▸ Extracted information
===

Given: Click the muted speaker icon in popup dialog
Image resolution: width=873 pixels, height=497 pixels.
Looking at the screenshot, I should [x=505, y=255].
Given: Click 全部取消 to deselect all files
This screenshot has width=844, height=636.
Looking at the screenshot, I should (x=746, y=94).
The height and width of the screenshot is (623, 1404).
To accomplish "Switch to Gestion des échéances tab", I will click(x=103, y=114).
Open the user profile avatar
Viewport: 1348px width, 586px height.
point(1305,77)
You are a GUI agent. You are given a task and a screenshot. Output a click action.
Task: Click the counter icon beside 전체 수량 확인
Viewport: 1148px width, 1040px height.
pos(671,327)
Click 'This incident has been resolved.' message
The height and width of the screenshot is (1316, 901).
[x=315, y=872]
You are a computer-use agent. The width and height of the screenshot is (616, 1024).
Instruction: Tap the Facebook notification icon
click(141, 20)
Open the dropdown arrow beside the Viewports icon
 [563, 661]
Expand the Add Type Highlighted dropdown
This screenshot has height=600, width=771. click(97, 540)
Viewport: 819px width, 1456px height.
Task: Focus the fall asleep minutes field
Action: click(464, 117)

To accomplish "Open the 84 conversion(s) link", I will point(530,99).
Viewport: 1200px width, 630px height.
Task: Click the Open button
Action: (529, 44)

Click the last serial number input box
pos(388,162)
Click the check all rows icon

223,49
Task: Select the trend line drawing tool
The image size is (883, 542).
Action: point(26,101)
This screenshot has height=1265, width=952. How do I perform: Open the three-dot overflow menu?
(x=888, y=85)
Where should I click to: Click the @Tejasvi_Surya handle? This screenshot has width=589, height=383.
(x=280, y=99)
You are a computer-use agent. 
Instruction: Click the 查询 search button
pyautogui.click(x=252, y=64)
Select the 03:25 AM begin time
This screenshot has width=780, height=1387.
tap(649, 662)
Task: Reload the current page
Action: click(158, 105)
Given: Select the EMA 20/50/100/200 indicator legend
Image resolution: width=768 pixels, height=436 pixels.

===

▸ Work task
The full listing should be reproduced exactly.

▸ Written reply
Given: Click the muted speaker icon in popup dialog
Image resolution: width=873 pixels, height=497 pixels.
Looking at the screenshot, I should [x=505, y=255].
Given: Click 全部取消 to deselect all files
This screenshot has width=844, height=636.
Looking at the screenshot, I should (x=746, y=94).
The height and width of the screenshot is (623, 1404).
To accomplish "Switch to Gestion des échéances tab", I will click(x=103, y=114).
Open the user profile avatar
Viewport: 1348px width, 586px height.
point(1305,77)
You are a GUI agent. You are given a task and a screenshot. Output a click action.
Task: Click the counter icon beside 전체 수량 확인
Viewport: 1148px width, 1040px height.
pos(671,327)
Click 'This incident has been resolved.' message
The height and width of the screenshot is (1316, 901).
[x=315, y=872]
You are a computer-use agent. The width and height of the screenshot is (616, 1024).
Instruction: Tap the Facebook notification icon
click(141, 20)
Open the dropdown arrow beside the Viewports icon
 [563, 661]
Expand the Add Type Highlighted dropdown
This screenshot has height=600, width=771. click(97, 540)
Viewport: 819px width, 1456px height.
Task: Focus the fall asleep minutes field
Action: click(464, 117)

To accomplish "Open the 84 conversion(s) link", I will point(530,99).
Viewport: 1200px width, 630px height.
Task: Click the Open button
Action: (529, 44)

Click the last serial number input box
pos(388,162)
Click the check all rows icon

223,49
Task: Select the trend line drawing tool
The image size is (883, 542).
Action: point(26,101)
This screenshot has height=1265, width=952. How do I perform: Open the three-dot overflow menu?
(x=888, y=85)
Where should I click to: Click the @Tejasvi_Surya handle? This screenshot has width=589, height=383.
(x=280, y=99)
You are a computer-use agent. 
Instruction: Click the 查询 search button
pyautogui.click(x=252, y=64)
Select the 03:25 AM begin time
This screenshot has width=780, height=1387.
tap(649, 662)
Task: Reload the current page
Action: click(158, 105)
Given: Select the EMA 20/50/100/200 indicator legend
Image resolution: width=768 pixels, height=436 pixels.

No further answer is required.